In the below exercise , the following argument I write is wrong, but I wondered to see what point I miss here. Also, I could not think of a counter example.
since both functions $p,q$ are polynomials they are continuous and hence on the set $[0,1]$ they attain their maximum. let $\max_t |p(t)|= M <\infty$ and $\max_t |q(t)|= N <\infty$ so ;
$$|B(p,q)| \le \int_0^1 |p(t)q(t)|dt \le M.N <\infty$$
Your argument shows nothing: you already know that $B(p,q)$ is a number, so showing that its absolute value is less than another number does not contribute anything. Here "bounded" (=continuous) as a bilinear form would mean that there exists $c>0$, independent of $p,q$, such that $$\tag1 |B(p,q)|\leq c\|p\|\,\|q\|. $$ So basically we need to see that the integral of the product can be big even if the integral of each factor isn't. To look for a counterxample, let us try something simple: let $p(t)=q(t)=t^n$. Then $$ |B(p,q)|=\int_0^1t^{2n}\,dt=\frac1{2n+1}, $$ while $$ \|p\|=\int_0^1 t^n\,dt=\frac1{n+1}. $$ So if $B$ is bounded, we would have $(1)$ for some $c>0$: $$ \frac1{2n+1}\leq c\left(\frac1{n+1} \right)^2=\frac{c}{(n+1)^2}, $$ which is impossible for all $n$. So $B$ is not bounded.
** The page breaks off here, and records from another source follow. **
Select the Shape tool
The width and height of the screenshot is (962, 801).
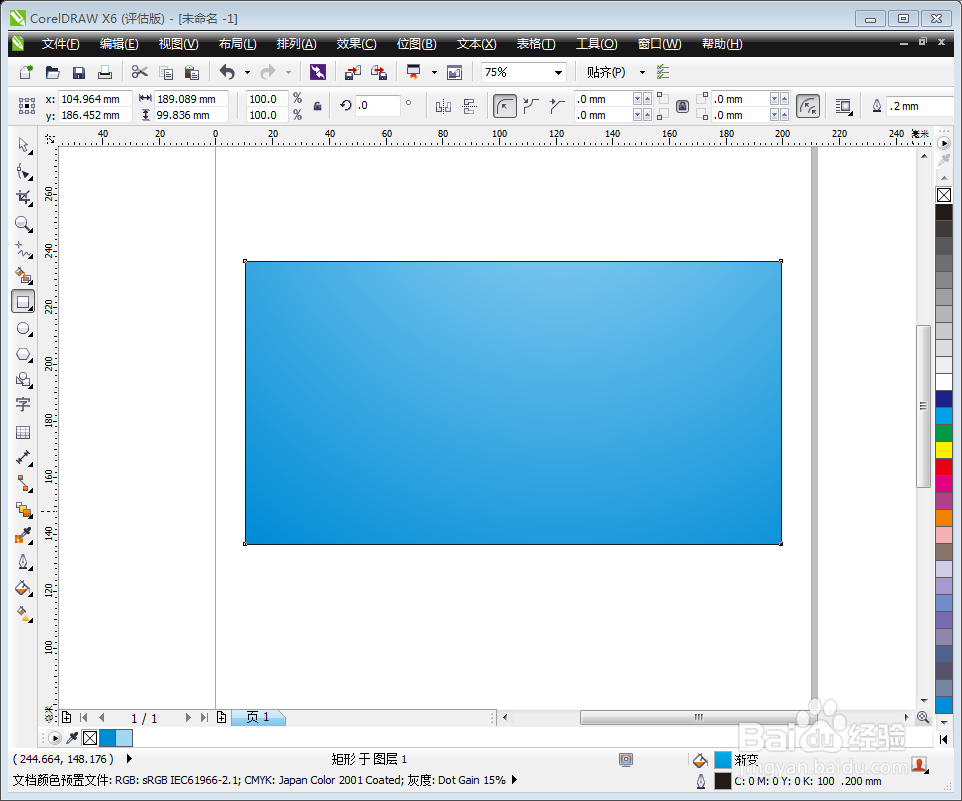pyautogui.click(x=23, y=171)
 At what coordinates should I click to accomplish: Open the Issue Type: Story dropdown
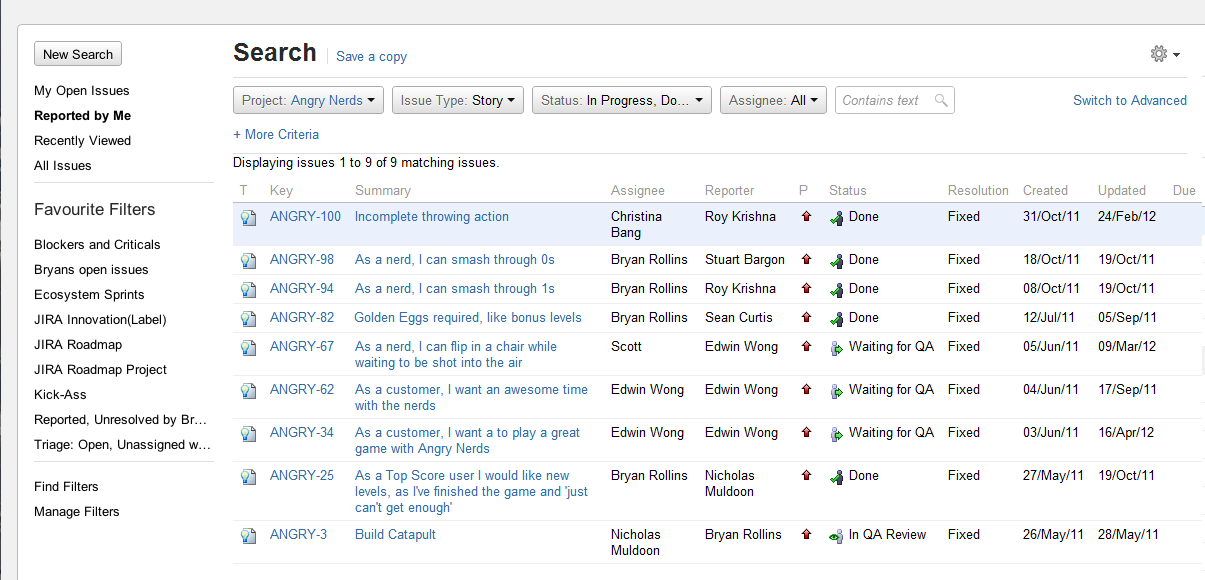457,100
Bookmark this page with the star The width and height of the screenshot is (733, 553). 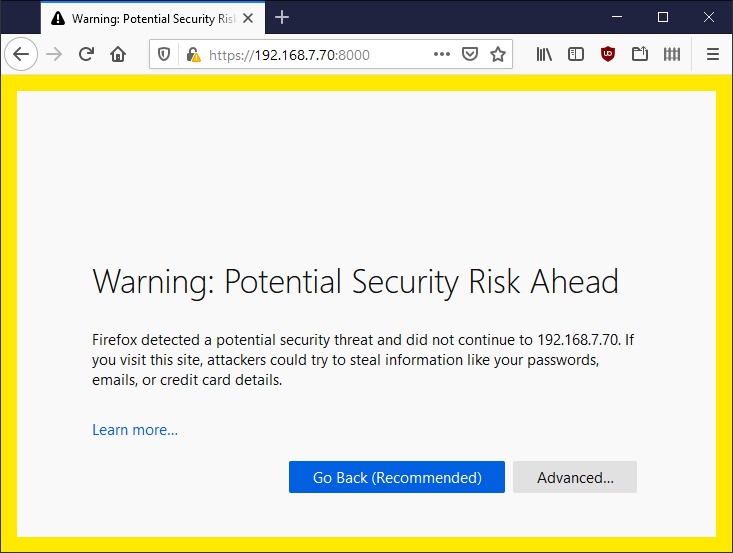(498, 55)
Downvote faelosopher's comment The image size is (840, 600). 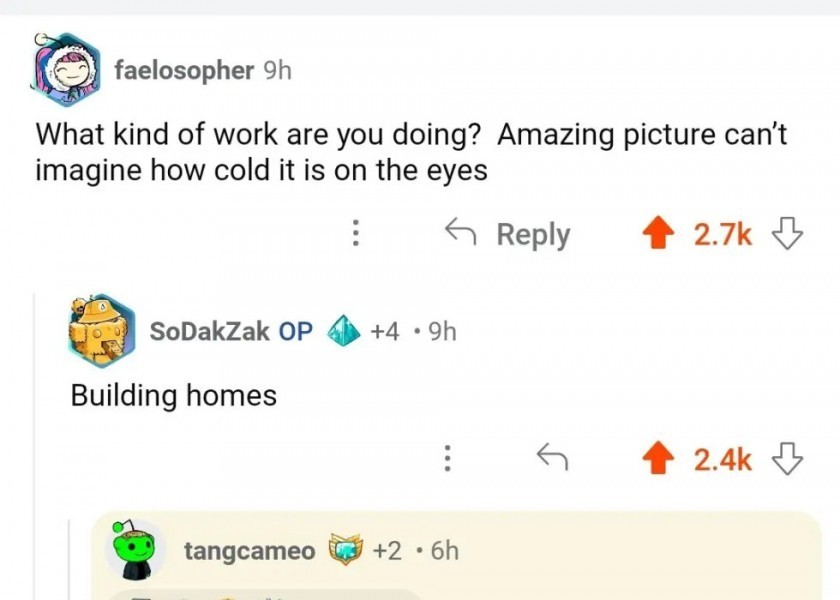point(788,234)

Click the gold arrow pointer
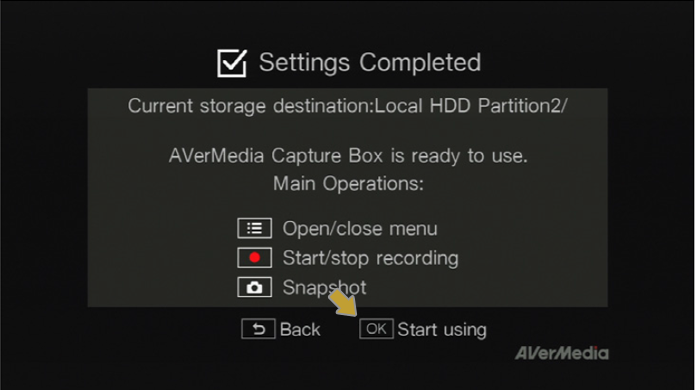click(x=343, y=303)
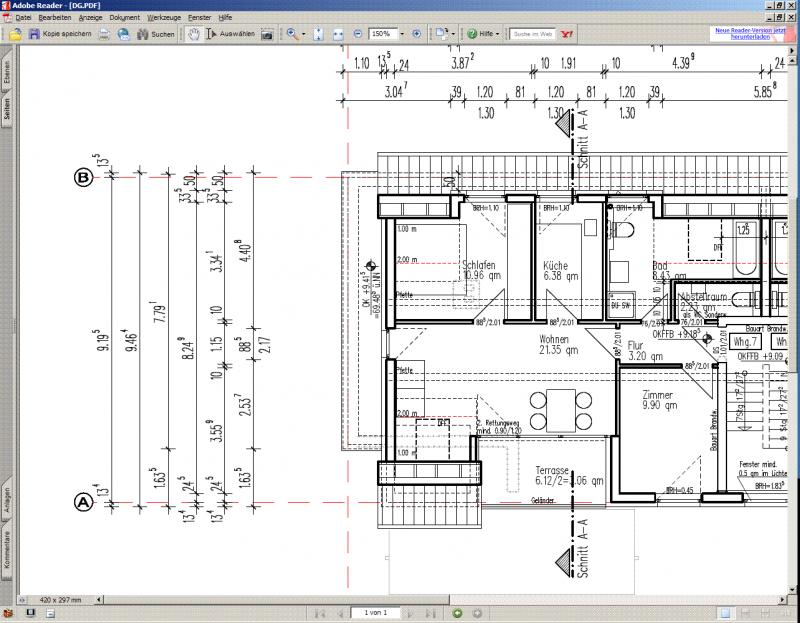Click the zoom out minus button
Viewport: 800px width, 623px height.
(x=358, y=34)
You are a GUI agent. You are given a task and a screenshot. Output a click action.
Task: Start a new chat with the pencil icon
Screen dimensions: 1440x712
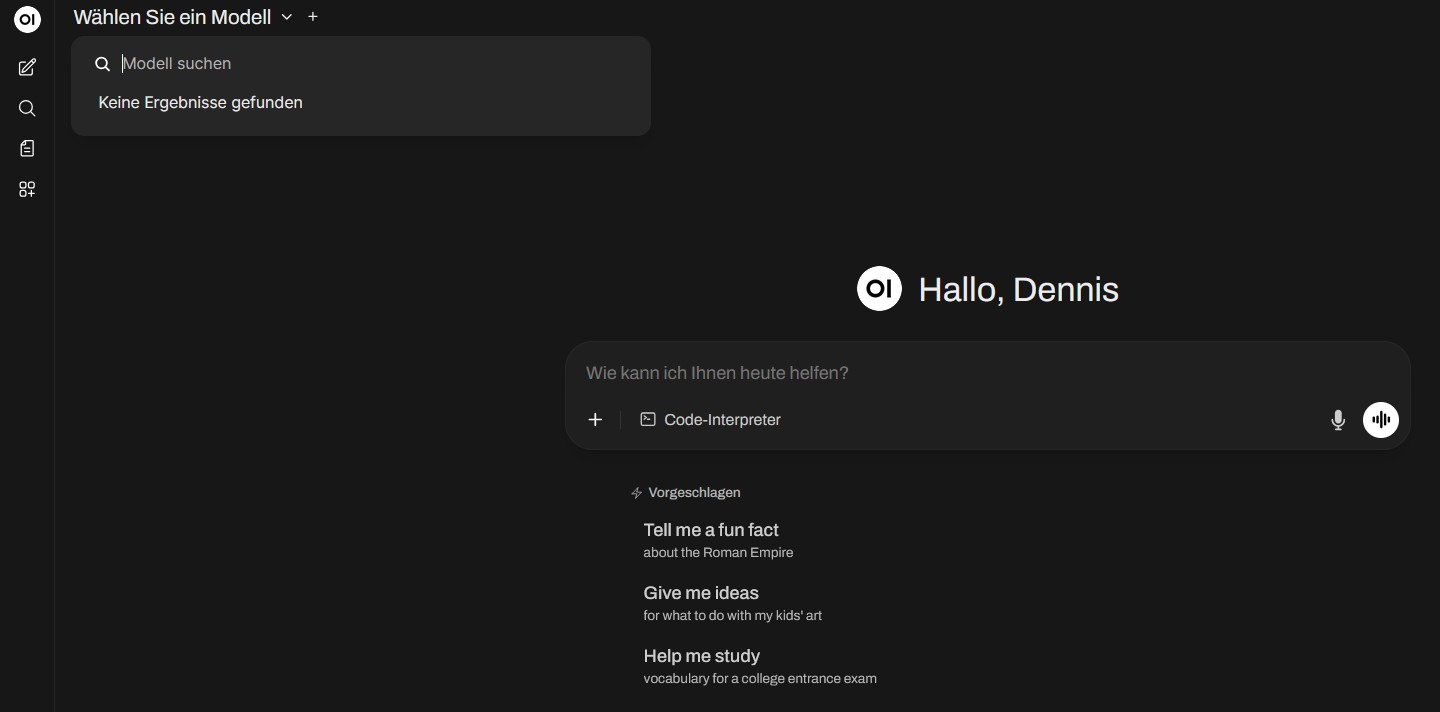pyautogui.click(x=27, y=68)
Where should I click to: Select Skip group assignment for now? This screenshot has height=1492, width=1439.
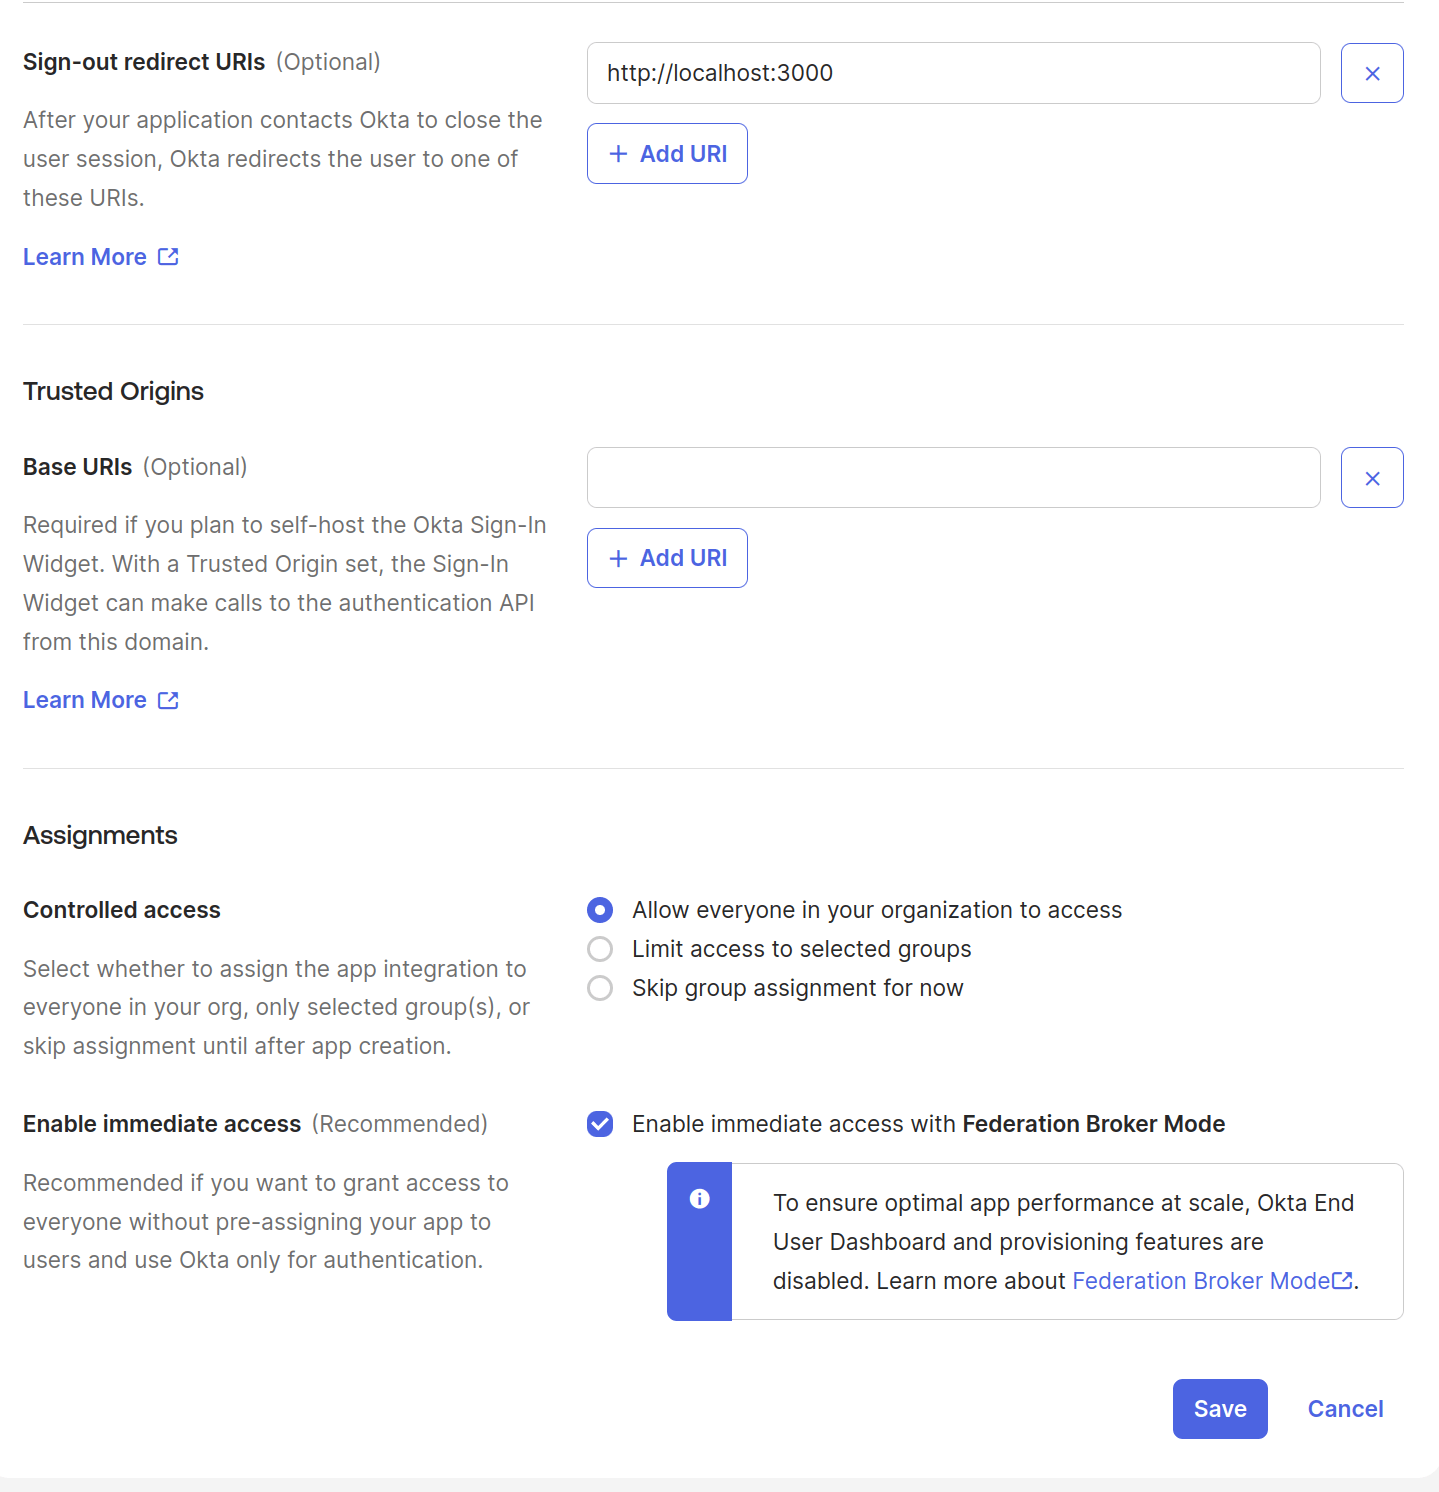(x=599, y=987)
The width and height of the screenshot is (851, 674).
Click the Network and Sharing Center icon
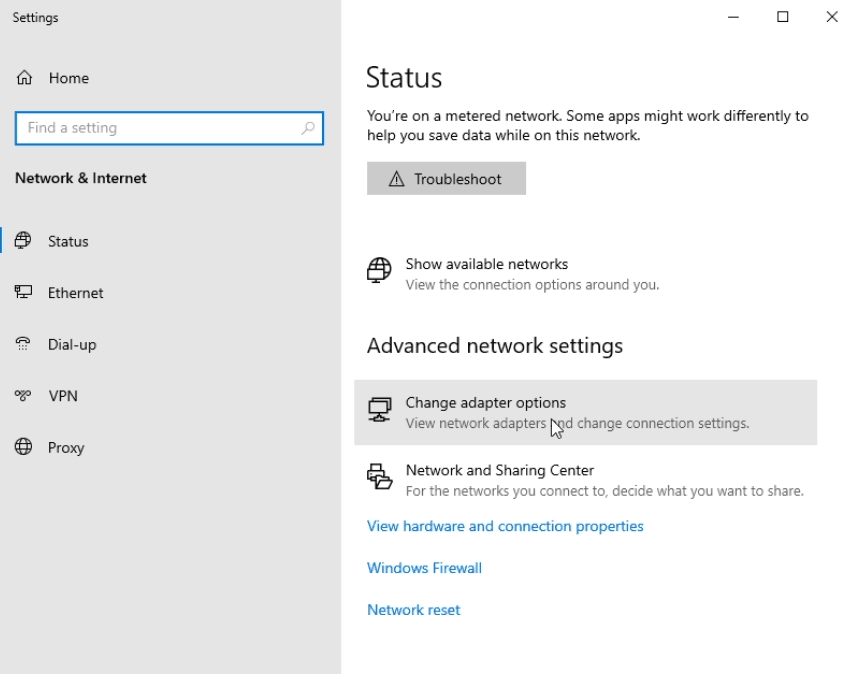click(379, 477)
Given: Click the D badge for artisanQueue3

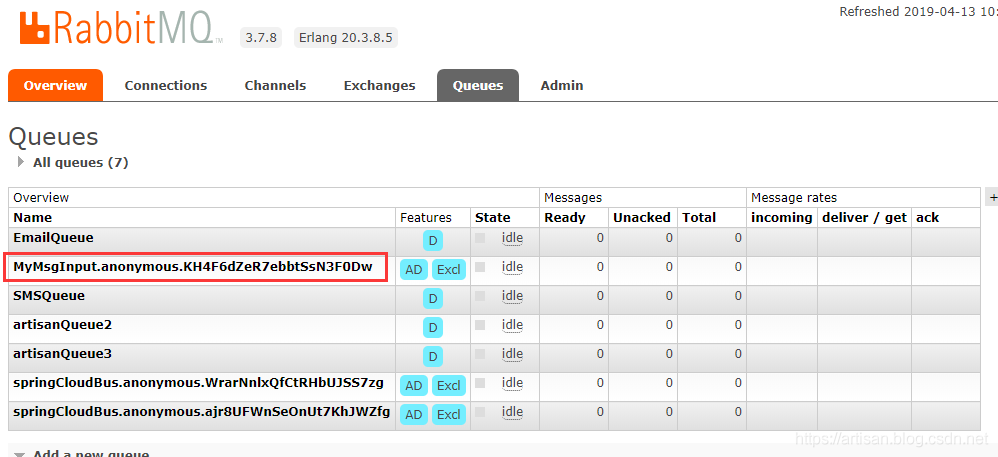Looking at the screenshot, I should pyautogui.click(x=433, y=357).
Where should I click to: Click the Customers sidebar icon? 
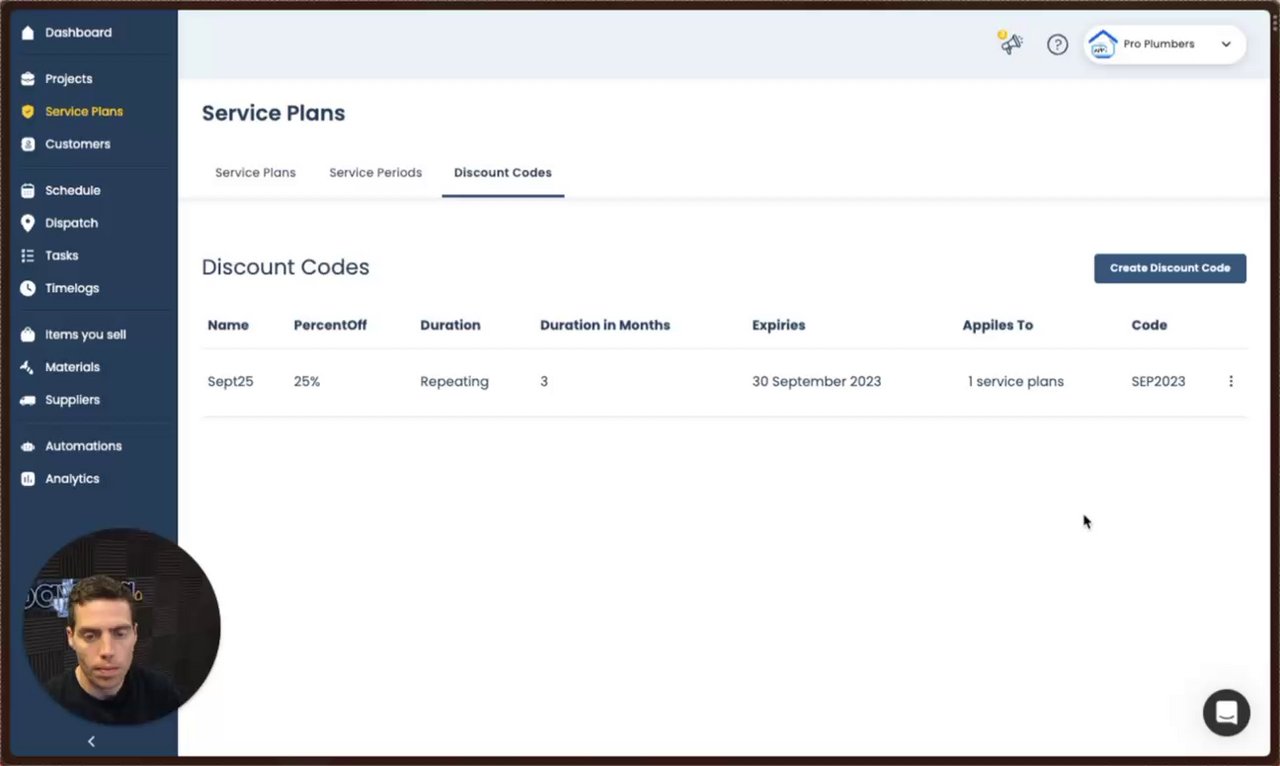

This suggests how to write the example if you prefer to talk about continuity instead of boundedness: let $p_n(t)=\sqrt{n}\,t^n$. Then $$ \|p_n\|=\int_0^1 \sqrt{n}\,t^n\,dt=\frac{\sqrt{n}}{n+1}, $$ so $p_n\to0$. Meanwhile, $$ B(p_n,p_n)=\int_0^1 n t^{2n}\,dt=\frac{n}{2n+1}\to 1. $$ So $$\lim_{n\to\infty}B(p_n,p_n)\ne B(\lim_{n\to\infty}(p_n,p_n)),$$ showing that $B$ is not continuous.